MR Correlated Spectroscopic Imaging for Diagnosing Breast Cancer

Non-Uniformly Sampled MR Correlated Spectroscopic Imaging in Breast Cancer and Nonlinear Reconstruction

This trial studies how well an imaging technique called magnetic resonance (MR) spectroscopic imaging works in identifying breast cancer in women with benign or suspicious areas in the breast. Magnetic resonance imaging (MRI) is a diagnostic tool used to investigate the location of tumors in different organs. Since radiological pictures do not have sufficient information for tumor grades, invasive procedure such as biopsy is performed on patients with breast cancers for diagnosis. Breast tissue contains water, fat, and chemicals known as metabolites. MR spectroscopic imaging may help to characterize the various breast metabolite steady state levels and identify the differences between necrosis and tumor recurrence, which is difficult using radiological procedures such as MRI.

Study Overview

• Status: Completed
• Conditions: Breast Carcinoma; Malignant Breast Neoplasm; Benign Breast Neoplasm
• Intervention / Treatment: Procedure: Diffusion Weighted Imaging; Procedure: Magnetic Resonance Spectroscopic Imaging

Detailed Description

PRIMARY OBJECTIVES:

I. Non-uniform undersampling schemes (NUS) will be combined with 5-dimensional (5D) echo-planar imaging based correlated spectroscopic imaging (EP-COSI) sequence.

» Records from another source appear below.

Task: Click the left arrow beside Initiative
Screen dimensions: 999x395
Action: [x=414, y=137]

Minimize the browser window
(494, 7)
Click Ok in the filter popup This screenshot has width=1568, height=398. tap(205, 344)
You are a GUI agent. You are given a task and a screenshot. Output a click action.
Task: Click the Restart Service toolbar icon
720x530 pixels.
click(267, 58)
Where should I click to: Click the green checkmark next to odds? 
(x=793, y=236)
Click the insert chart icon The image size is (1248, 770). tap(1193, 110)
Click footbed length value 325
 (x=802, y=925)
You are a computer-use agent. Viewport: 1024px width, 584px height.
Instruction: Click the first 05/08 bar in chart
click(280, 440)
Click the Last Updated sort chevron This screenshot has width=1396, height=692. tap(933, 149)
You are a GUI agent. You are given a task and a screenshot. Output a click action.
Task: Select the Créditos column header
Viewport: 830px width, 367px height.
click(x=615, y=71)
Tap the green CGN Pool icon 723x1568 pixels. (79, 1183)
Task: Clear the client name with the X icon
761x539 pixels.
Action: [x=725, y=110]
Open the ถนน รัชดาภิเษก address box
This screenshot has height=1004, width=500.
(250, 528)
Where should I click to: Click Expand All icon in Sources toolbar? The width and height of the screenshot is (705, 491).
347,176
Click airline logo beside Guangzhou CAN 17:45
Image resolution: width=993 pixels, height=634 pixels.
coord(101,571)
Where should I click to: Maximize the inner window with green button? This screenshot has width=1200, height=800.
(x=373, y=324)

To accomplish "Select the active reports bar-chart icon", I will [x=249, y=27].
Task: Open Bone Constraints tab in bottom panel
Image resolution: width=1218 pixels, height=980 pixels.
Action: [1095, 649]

II. Group sparsity (GS)-based compressed-sensing (CS) reconstruction schemes will be developed for accelerated acquisition and optimized to reconstruct the NUS EP-COSI data with better reliability.

III. Alterations in metabolite and lipid levels will be correlated with apparent diffusion coefficient (ADC) changes in breast cancer patients compared to healthy women which will improve the diagnostic accuracy.

OUTLINE:

Participants undergo diffusion weighted imaging (DWI)-MRI over 15 minutes and MR spectroscopic imaging over 45 minutes.

After completion of study, participants are followed up for 6 months.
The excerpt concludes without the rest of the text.